Except Remy thought he was. Remy and Lisa had argued about her never-going-to-happen fake boyfriend. Lisa believed the well-educated super-rich Rene Darois was the only way to go, but Remy had said it was obvious that Armie was the only man in town who could handle another Daley sister.

She was the only Daley sister left. Laurel was a Bradford now. Lisa was a Guidry. It was funny that she’d once been desperate to not be a Daley because that name meant white trash and prison records. She’d prayed her father would realize she was alive and come get her, give her a name she could be proud of. None of them had the same fathers but they had the same name.

Daley was a good name. She’d made it that way. Or she had until that day. Did Daley now mean coward?

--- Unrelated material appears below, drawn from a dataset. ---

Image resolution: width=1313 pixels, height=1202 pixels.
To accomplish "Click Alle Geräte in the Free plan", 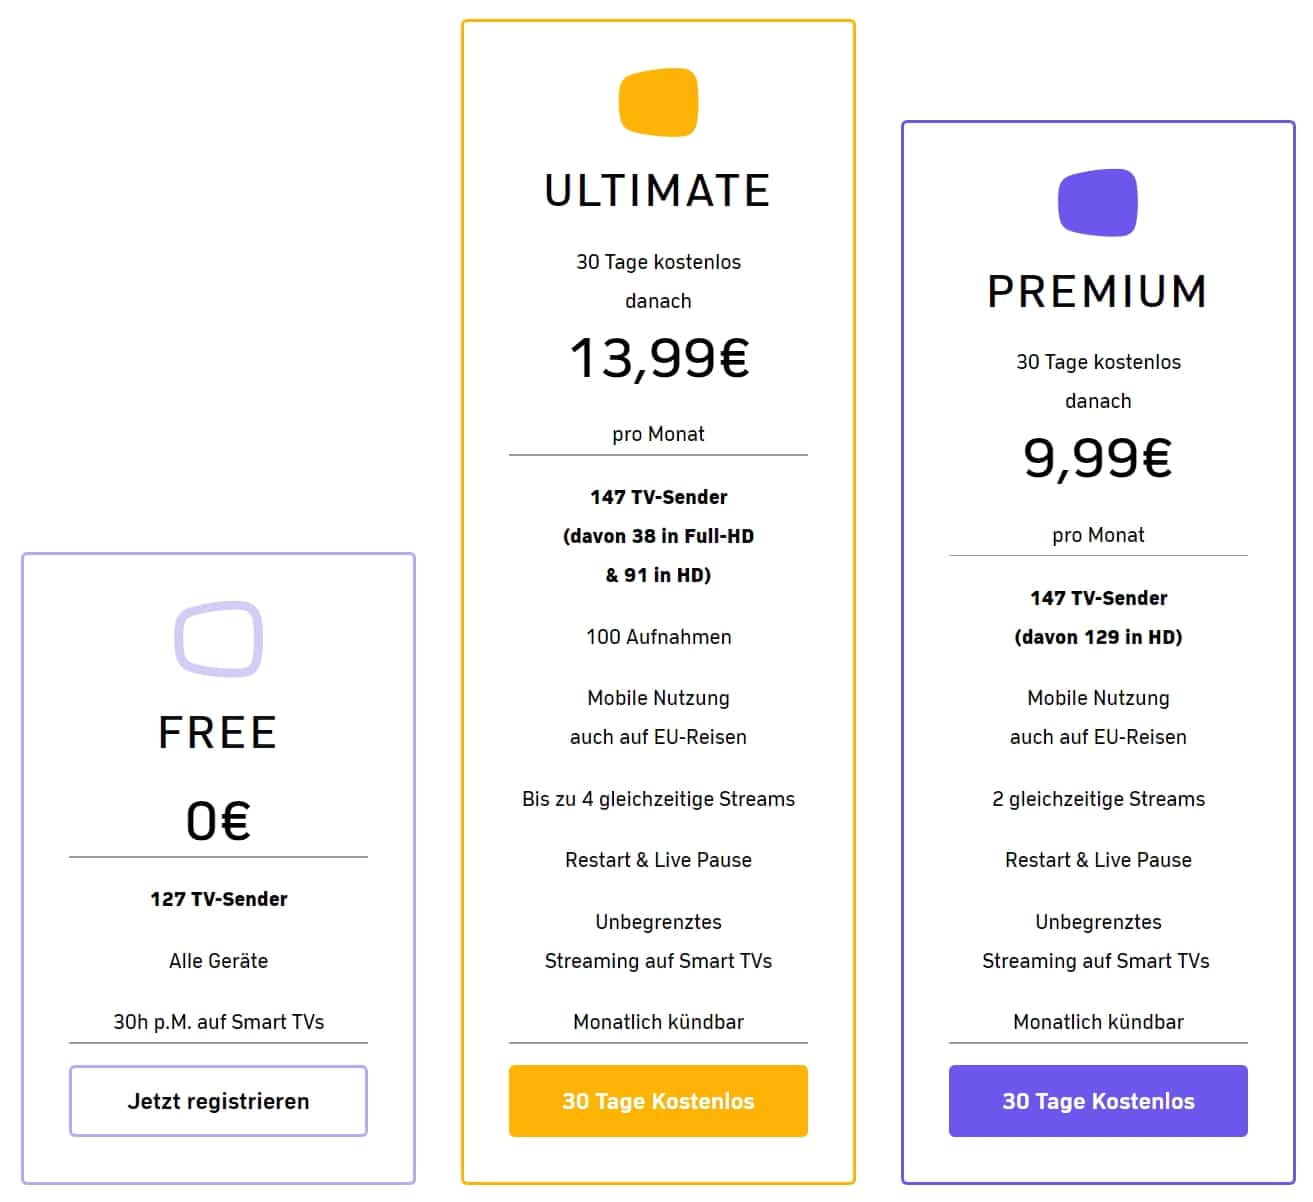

Tears blurred her vision and she tried to shove the thoughts from her head. It was easier during the day. She could busy herself and pretend it wasn’t always right there. At night when she was alone, it all crashed in on her.

She needed a hobby. Maybe she could take up electrician training since her damn stove didn’t seem to work. She turned the dial to get the burner heating up but got nothing. No heat at all coming from those old-school coils. She held her hand over it. Cold as ice even though the little red light had come on signaling the stove was on.

There was no microwave. Nope. That was apparently far too technologically advanced for this household. If she wanted to boil water, she would have to build a fire.

That was when she heard it. It was a faint sound coming from her left, from the back door, with its pretty window that let the light in and its yellow curtains that framed it. At first she thought it was nothing more than the wind. But there wasn’t any wind.